Similarly, if you’re dealing with a small enclosure with fluid flowing say 1 meter wide, deep, and tall. You’re dealing with 1 million date points if you’re only looking at the millimeter level. Switch to the micron, which is one millionth of a meter, and you’re dealing with 1×10^27 data points.
The calculations in fluid dynamics are hard enough. But now take the established algorithms and split them out to run in parallel across 61 cores or more. Using full vectorization on each core, then things get messy very quickly. But persist and you’ll get code that works. But then we must ask: Does it use reduction correctly? Does it accurately pull in all data for the final results?
Flow Science: Masterful Use of Verification Tools
Now we look to the real world answer. A company called Flow Science Flow, which supports a worldwide customer base of commercial, academic, and government users, has created a fluid dynamics application using Parallel Studio (see the full case study here). Flow Science used the full Intel® Cluster Studio XE tool suite to enhance the serial and parallel performance of its FLOW-3D app.
Although at Go Parallel we usually focus on the C++ Compiler, Flow Science used the Intel Fortran Compiler. Parallel Studio’s verification tools were key. Building such a product was certainly no easy task, no matter how large the team of programmers and engineers. The code has to be right, and there are only so many tests you can perform. That’s where Parallel Inspector and Parallel Amplifier both come to save the day.
Challenge: The company’s customers face ever-larger data sets. And they continue to demand accurate solutions in less time. Moreover, introduction of multicore architecture makes parallelization difficult, since the computational load keeps changing throughout the simulation.
So the initial challenge was to maintain the accuracy and consistency of results, while greatly reducing simulation time. The team decided to extend the shared memory parallelism of FLOW-3D to a hybrid MPI*-OpenMP* version.

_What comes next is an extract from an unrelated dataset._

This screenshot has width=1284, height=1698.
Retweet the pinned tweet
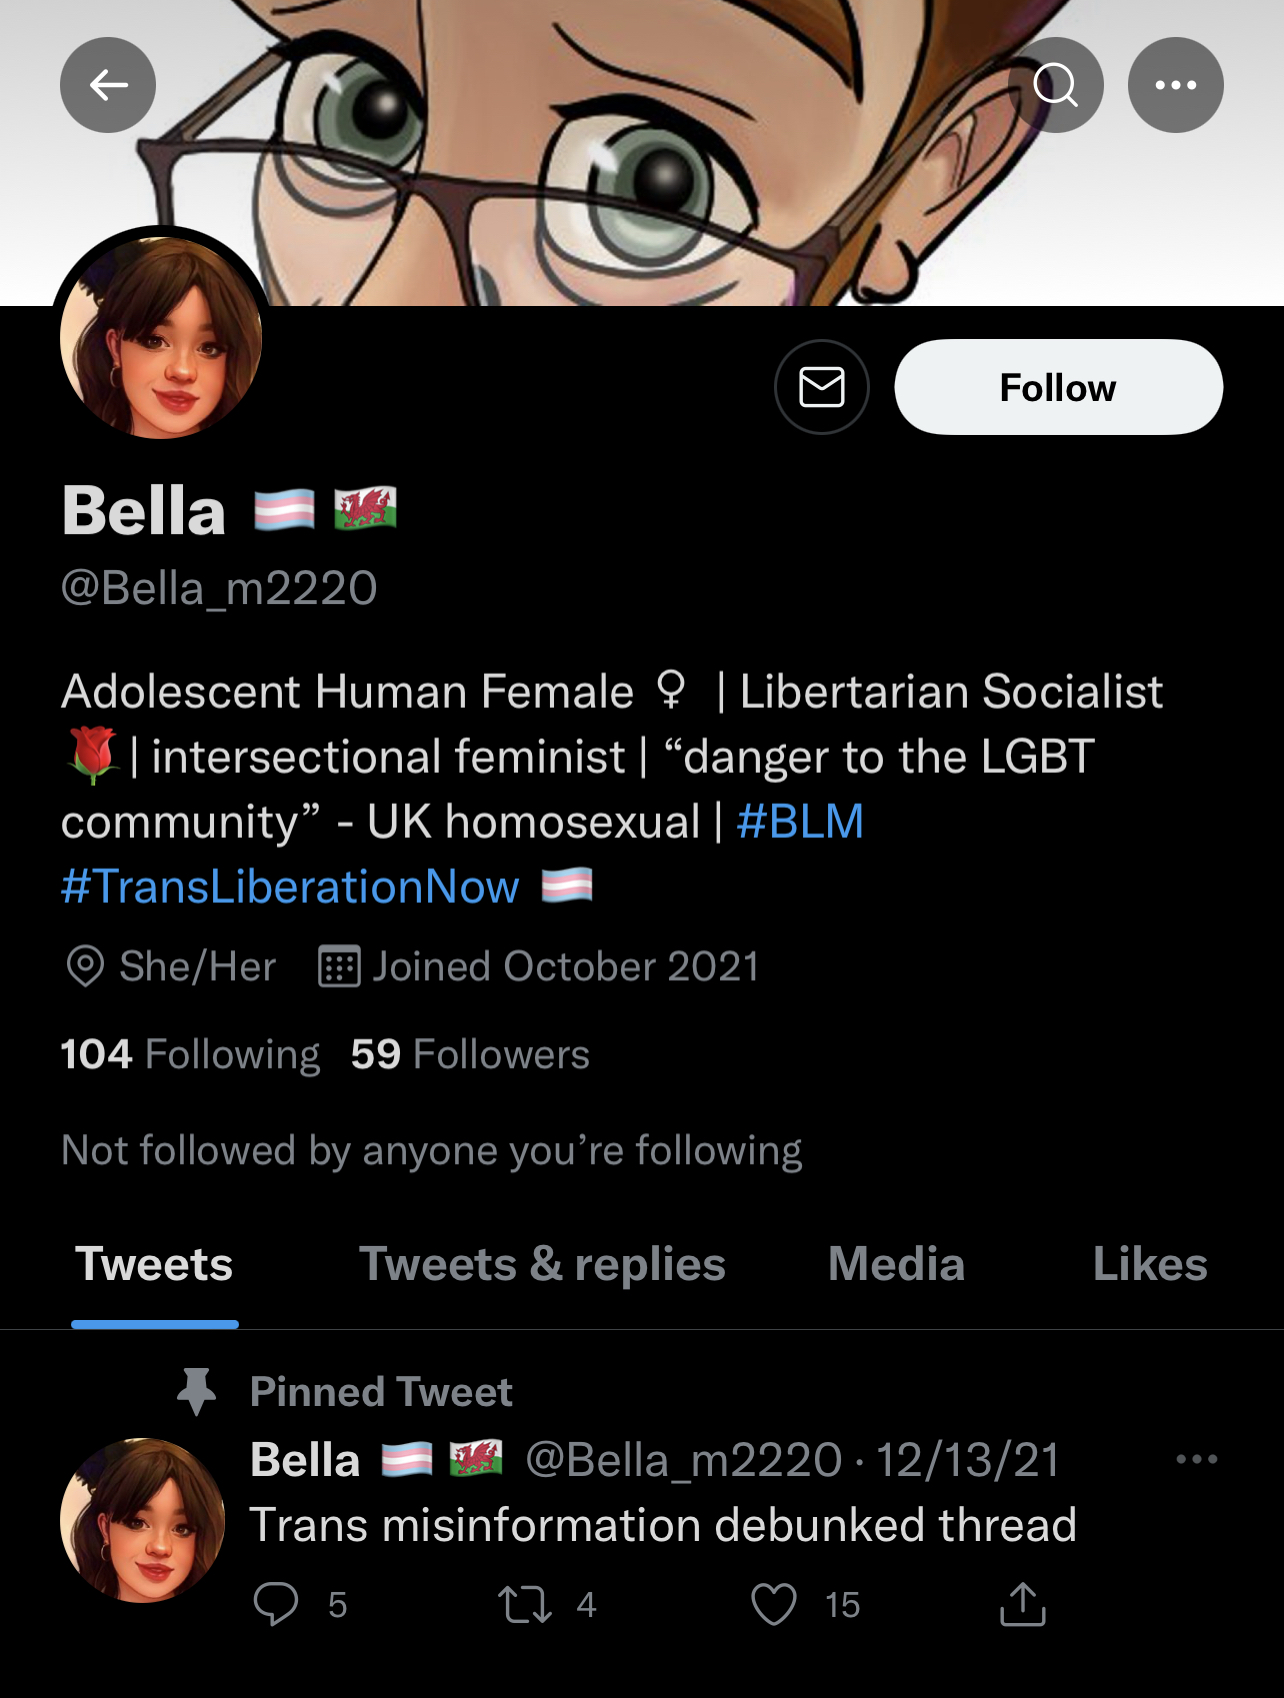tap(525, 1604)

They soon discovered that introducing a distributed memory approach made debugging difficult. Furthermore, once errors were corrected, obtaining good speedups or scaling on a higher number of cores was difficult. So the next challenge was addressing scalability and parallel performance.
Developers used the Intel® MPI Library to enable distributed memory performance. By just switching runtime environment variables, company engineers and our customers have been able to achieve maximum interconnect performance. This feature enabled Flow Science to provide the Intel MPI runtime toolkit as part of the user installation for a seamless user experience.
For Flow Science, the primary benefit of using the Intel Cluster Studio XE suite was improved customer satisfaction due to better speedups for larger, more complex problems. Other benefits included reduced development time and costs. Bottom line: Flow Science enabled faster, more accurate simulation with Intel® software development tools, delivering improved results even as customer data sets grow larger.
I doubt every the programmer on the fluid dynamics project had gigantic Xeon Phi processors for their desktop development machines, but that’s okay. With Parallel Studio, you can develop and debug on a simple quad-core, and then let the runtime automatically scale your program up to a Many Integrated Core (MIC) architecture. And with the help of the correct verification tests on your machine, you can be assured your code is correct. For real.